The aggrieved protestors do not seem to believe this is the case. Ten thousand miles away, I do not believe that is the case, either. I can't help it. I have a sick feeling. There is something extremely wrong with the bloody rape of southern Israel -- a rampage that went forward unimpeded, and in a thorough and even unhurried fashion, through 15 towns and cities plus a music festival -- which now becomes the predicate for war, very possibly wider war. This sense of something wrong starts with the "intelligence failure" itself which has been widely promoted and accepted like an act of God, or, since I don't mean to be Bilbical in this metaphor, an act of Nature to explain away the massive and complex incursion of Hamas terrorists across Israel's border fortifications -- including multiple Israeli military bases. Then, following this initial "intelligence failure" and terrorist penetration, the ensuing Israeli military failure is, if anything, even more disturbing and impossible to understand. I refer to the failure of the Netanyahu government to scramble Israeli rescue forces, whether fast teams or even a squadron of F16s, to the towns and military bases under massive attack for hours. For six hours. Eight hours. Twelve hours.
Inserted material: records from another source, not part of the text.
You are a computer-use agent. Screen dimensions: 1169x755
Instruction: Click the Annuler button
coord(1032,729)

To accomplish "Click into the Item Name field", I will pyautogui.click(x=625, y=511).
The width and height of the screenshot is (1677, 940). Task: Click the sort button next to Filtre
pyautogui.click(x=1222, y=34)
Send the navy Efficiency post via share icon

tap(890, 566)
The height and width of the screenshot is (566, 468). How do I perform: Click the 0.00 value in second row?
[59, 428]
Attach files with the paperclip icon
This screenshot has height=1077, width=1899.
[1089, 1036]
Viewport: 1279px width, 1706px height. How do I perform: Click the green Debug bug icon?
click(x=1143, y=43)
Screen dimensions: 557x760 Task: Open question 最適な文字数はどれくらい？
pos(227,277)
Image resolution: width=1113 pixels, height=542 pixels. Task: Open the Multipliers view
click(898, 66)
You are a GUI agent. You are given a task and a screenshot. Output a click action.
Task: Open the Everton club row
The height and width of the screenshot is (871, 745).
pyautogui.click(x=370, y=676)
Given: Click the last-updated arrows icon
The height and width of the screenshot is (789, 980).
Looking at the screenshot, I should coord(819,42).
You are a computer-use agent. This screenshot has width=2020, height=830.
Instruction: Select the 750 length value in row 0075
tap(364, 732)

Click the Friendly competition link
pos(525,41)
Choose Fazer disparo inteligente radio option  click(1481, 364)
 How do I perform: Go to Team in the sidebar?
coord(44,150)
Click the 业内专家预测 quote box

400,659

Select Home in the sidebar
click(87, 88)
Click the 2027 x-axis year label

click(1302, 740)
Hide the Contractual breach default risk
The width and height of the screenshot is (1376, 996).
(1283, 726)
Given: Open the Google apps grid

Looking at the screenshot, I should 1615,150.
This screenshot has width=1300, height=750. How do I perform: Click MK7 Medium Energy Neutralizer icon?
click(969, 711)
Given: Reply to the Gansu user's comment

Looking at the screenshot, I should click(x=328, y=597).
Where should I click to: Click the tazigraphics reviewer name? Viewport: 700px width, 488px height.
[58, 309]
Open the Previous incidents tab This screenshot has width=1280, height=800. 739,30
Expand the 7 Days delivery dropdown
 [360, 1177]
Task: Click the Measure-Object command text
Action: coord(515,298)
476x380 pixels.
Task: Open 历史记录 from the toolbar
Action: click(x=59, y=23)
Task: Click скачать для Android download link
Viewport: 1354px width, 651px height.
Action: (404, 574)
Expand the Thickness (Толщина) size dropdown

I am reminded of the US failure to respond to the US consulate under attack at Benghazi.
To add to the surrealism of events, here is an account of the day from an Israeli general, General Dan Goldfus, a 46-year-old paratrooper commander who was on leave in Tel Aviv when the Hamas attacks began. While jogging that Saturday morning, he told the New York Times, he "saw a video from the south, showing terrorists cruising through a city, entirely unimpeded." The report doesn't say the time, but Axios reports Netanyahu was informed of the attacks at 6:29 am, so it may have been in that same time-frame.
The report continues:
Without waiting for orders, the general said he ran home, changed into his uniform and headed south.
He picked up guns and two soldiers from his base in central Israel, and called friends and colleagues to find out what was happening.
This may not be the m.o. one expects from a sovereign nation's army, but we can let it pass.
Only a few picked up. Of the rest, “There was nobody really understanding the full picture,” General Goldfus said in an interview.
Is this really how the Israeli Army defends its country? Really? In any case, the Times has no questions, and even offers this explanation:
The speed, precision and scale of Hamas’s attack had thrown the Israeli military into disarray, and for many hours afterward civilians were left to fend for themselves. (Emphasis added.)
"Disarray" is an explanation lacking in details, is it not? But then there is this --
Using the few scraps of information he could glean, General Goldfus said he and the soldiers headed to a village north of Nahal Oz, and then gradually worked their way south.
It was around 10 a.m. All around him was carnage and atrocity.
It was around 10 a.m.-- still morning. The general and his buddies -- the Rover Boys, sounds like -- were able to travel by car to the war zone -- but not the Israeli Army.
To be cont'd.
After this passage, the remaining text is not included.